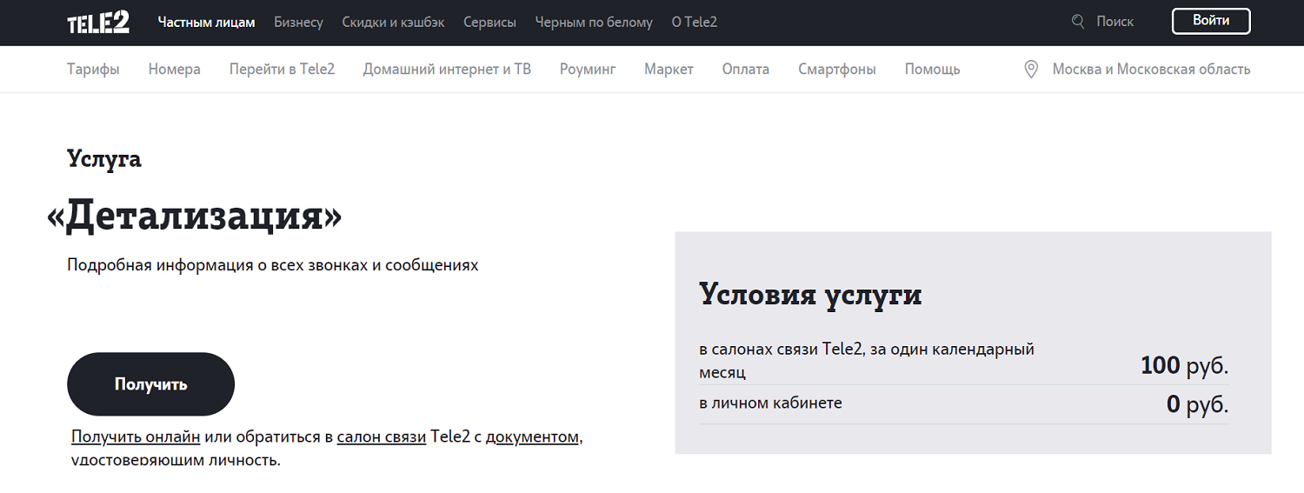Follow the Получить онлайн link

136,437
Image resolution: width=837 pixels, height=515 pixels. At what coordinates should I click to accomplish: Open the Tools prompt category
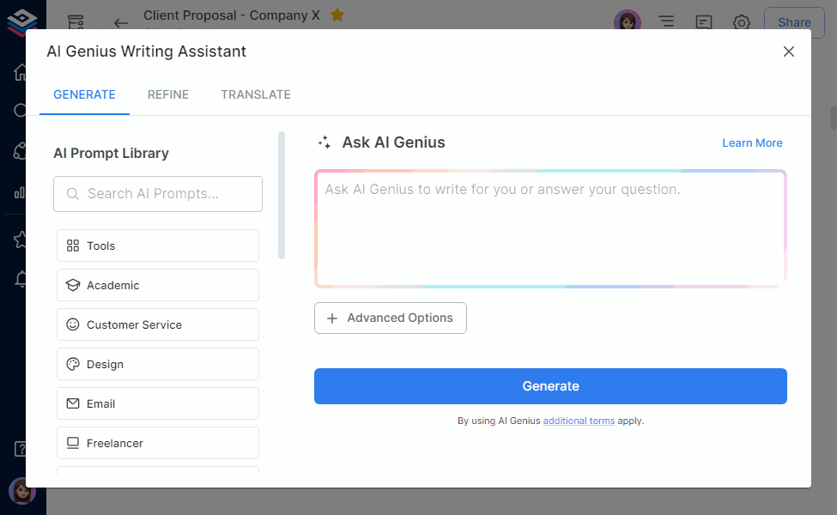(x=157, y=245)
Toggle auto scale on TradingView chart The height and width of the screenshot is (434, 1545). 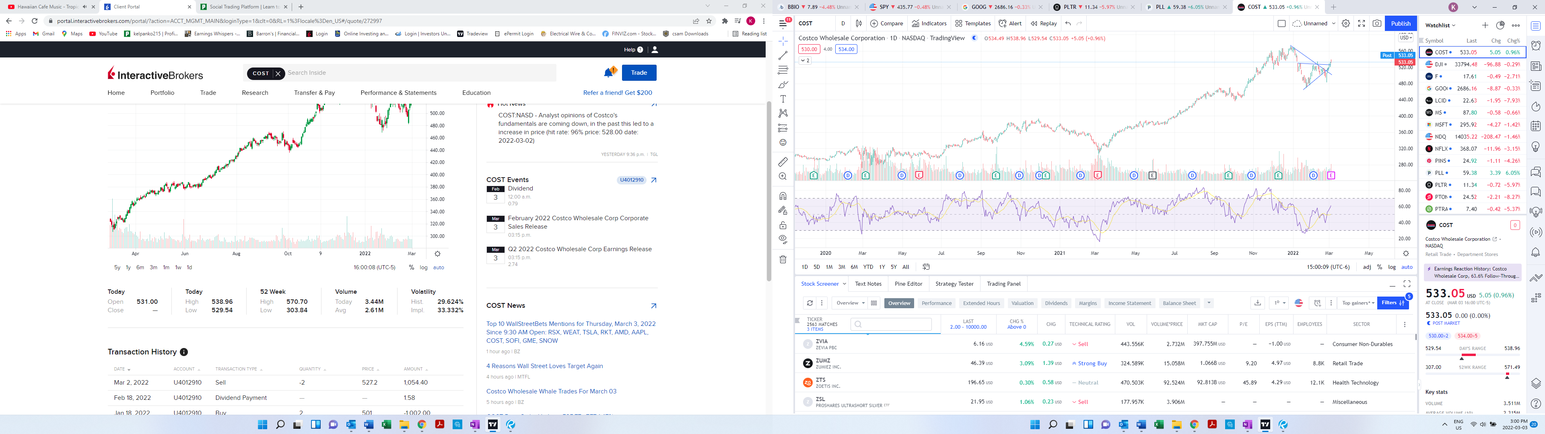tap(1406, 267)
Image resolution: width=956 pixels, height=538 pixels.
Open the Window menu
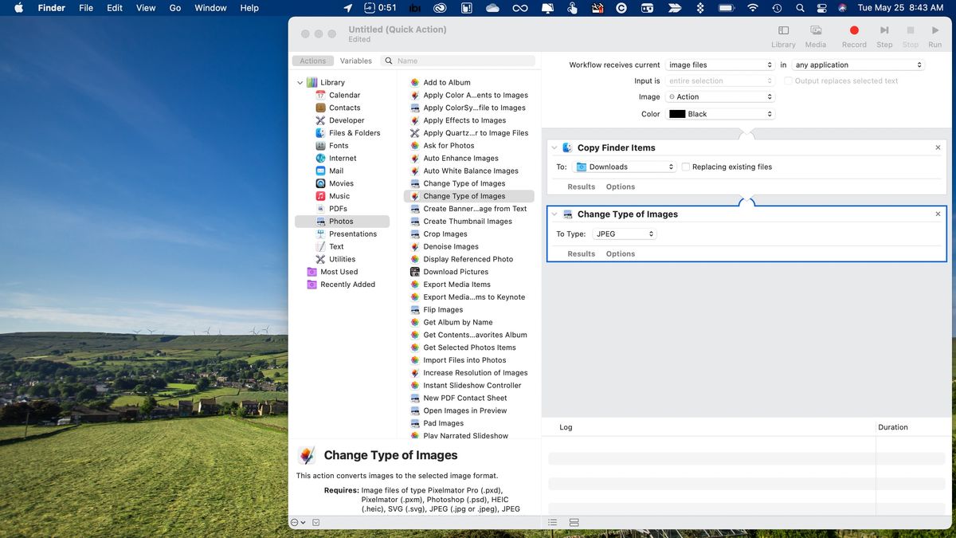click(210, 8)
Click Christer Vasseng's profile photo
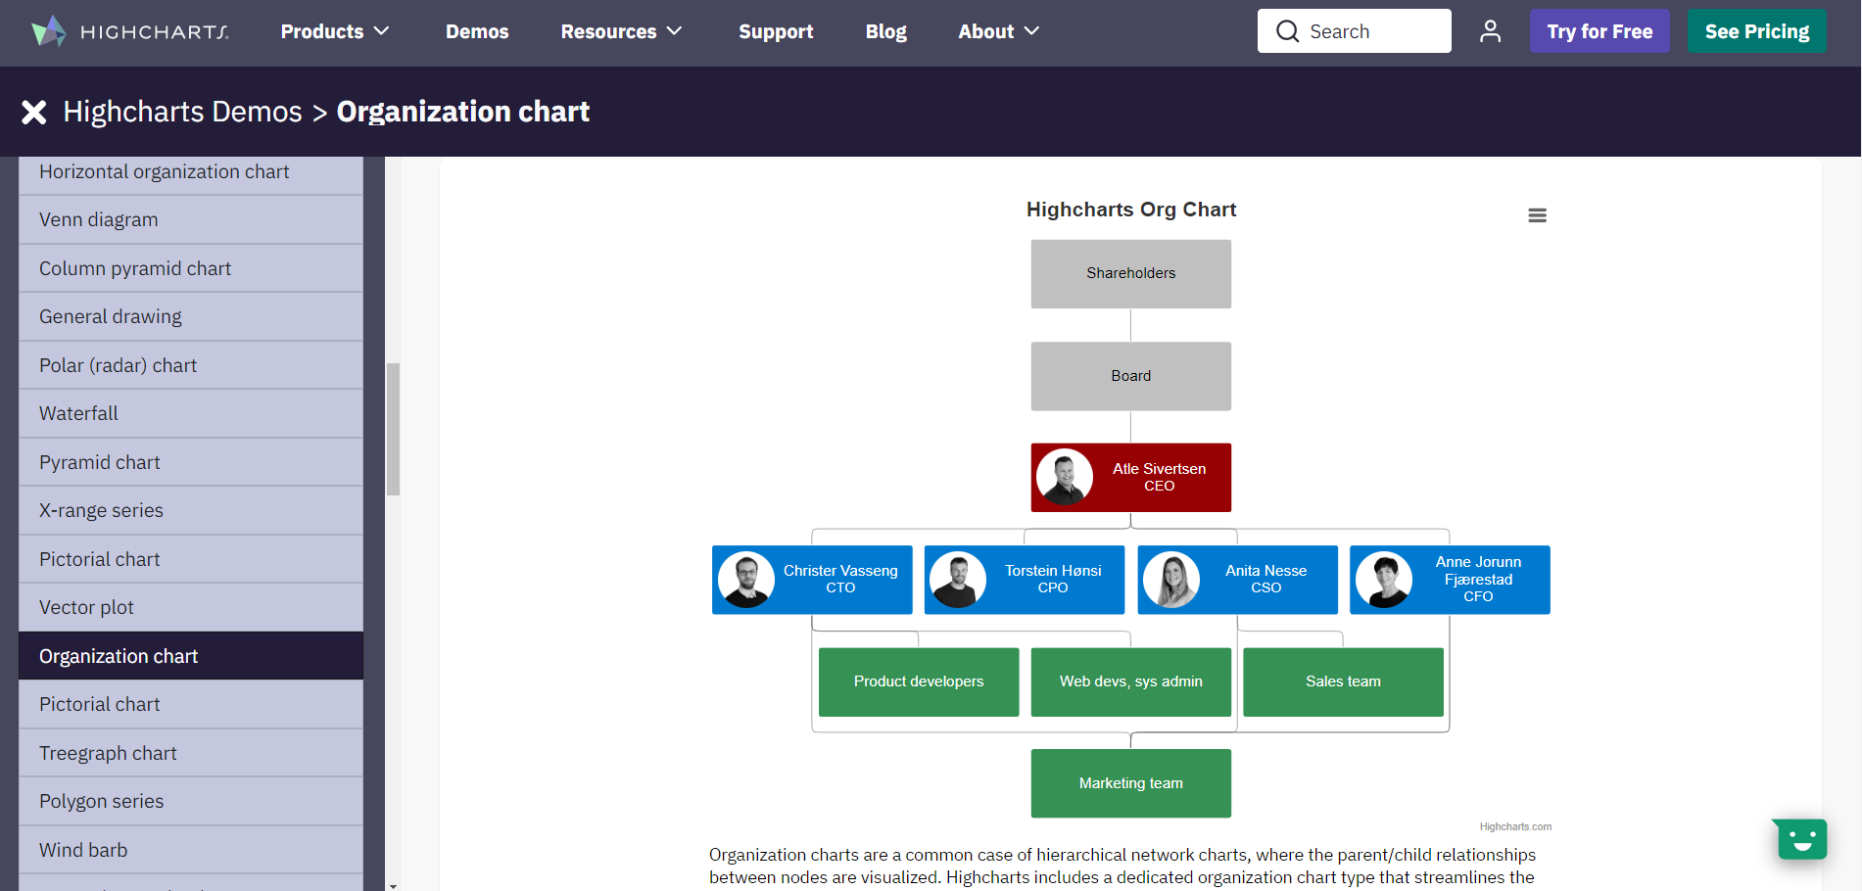Screen dimensions: 1862x891 click(x=746, y=580)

____

Requirements: Output the listing from the line containing "Image resolution: width=956" through the end, inclusive, as a two-column CSV with the headers text and result. Put one text-and-answer pair per row, each field quoted with line breaks turned into spaces, and leave out the pictures.

Answer for this exercise:
text,result
"Image resolution: width=956 pixels, height=538 pixels. Open the Window menu","click(210, 8)"
"Click Christer Vasseng's profile photo","Screen dimensions: 1862x891 click(x=746, y=580)"